Netscope CEO Sanjay Barry's strategy is to occupy the middle ground between niche startups and giant suites like Microsoft. He argues customers want a "few core platforms," not 100 products or just one. This "Goldilocks" positioning offers a comprehensive solution without locking customers into a single vendor's entire ecosystem.
In complex deals, frame your solution as part of a larger strategic "approach" that aligns with the buyer's existing initiatives. First, gain consensus on this shared approach, then position your offering as the foundational technology that enables it. This avoids commoditization.
The stickiest software is critical but inexpensive relative to a customer's overall budget, like payroll services. This 'Goldilocks zone' makes the software too small a cost for C-suite review, yet too embedded to easily replace, creating a powerful moat.

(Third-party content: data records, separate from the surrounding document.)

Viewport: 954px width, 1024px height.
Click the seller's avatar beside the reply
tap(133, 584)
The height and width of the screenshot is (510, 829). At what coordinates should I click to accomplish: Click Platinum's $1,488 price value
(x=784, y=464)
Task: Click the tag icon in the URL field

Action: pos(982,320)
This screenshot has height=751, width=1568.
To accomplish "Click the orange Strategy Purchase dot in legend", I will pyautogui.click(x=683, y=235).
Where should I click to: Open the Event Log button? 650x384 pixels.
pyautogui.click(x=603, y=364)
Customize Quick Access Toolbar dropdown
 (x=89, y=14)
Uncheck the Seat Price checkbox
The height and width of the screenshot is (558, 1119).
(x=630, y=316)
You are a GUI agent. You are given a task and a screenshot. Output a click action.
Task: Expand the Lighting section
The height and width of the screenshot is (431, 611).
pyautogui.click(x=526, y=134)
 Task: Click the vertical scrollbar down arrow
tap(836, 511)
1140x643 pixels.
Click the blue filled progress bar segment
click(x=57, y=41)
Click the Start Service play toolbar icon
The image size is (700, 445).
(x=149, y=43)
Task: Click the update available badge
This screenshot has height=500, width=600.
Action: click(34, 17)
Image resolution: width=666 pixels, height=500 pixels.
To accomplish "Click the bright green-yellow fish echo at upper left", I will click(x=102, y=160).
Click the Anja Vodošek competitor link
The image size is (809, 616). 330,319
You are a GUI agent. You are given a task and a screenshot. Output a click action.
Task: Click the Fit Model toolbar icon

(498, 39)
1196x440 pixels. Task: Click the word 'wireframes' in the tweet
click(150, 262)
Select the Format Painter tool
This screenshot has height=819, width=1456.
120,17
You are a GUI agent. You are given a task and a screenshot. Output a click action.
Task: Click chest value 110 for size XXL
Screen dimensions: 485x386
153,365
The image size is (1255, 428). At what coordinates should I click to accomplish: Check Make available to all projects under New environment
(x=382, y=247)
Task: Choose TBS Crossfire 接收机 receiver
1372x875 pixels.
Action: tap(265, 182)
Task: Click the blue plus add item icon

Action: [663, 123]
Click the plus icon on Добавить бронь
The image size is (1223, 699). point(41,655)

Startups often fail to displace incumbents because they become successful 'point solutions' and get acquired. The harder path to a much larger outcome is to build the entire integrated stack from the start, but initially serve a simpler, down-market customer segment before moving up.
A successful platform strategy focuses on leverage. It provides building blocks that reduce internal effort to launch new products, while delivering a seamless, integrated experience that creates lock-in for customers. This leverage is the platform's core value proposition.
When launching into a competitive space, first build the table-stakes features to achieve parity. Then, develop at least one "binary differentiator"—a unique, compelling capability that solves a major pain point your competitors don't, making the choice clear for customers.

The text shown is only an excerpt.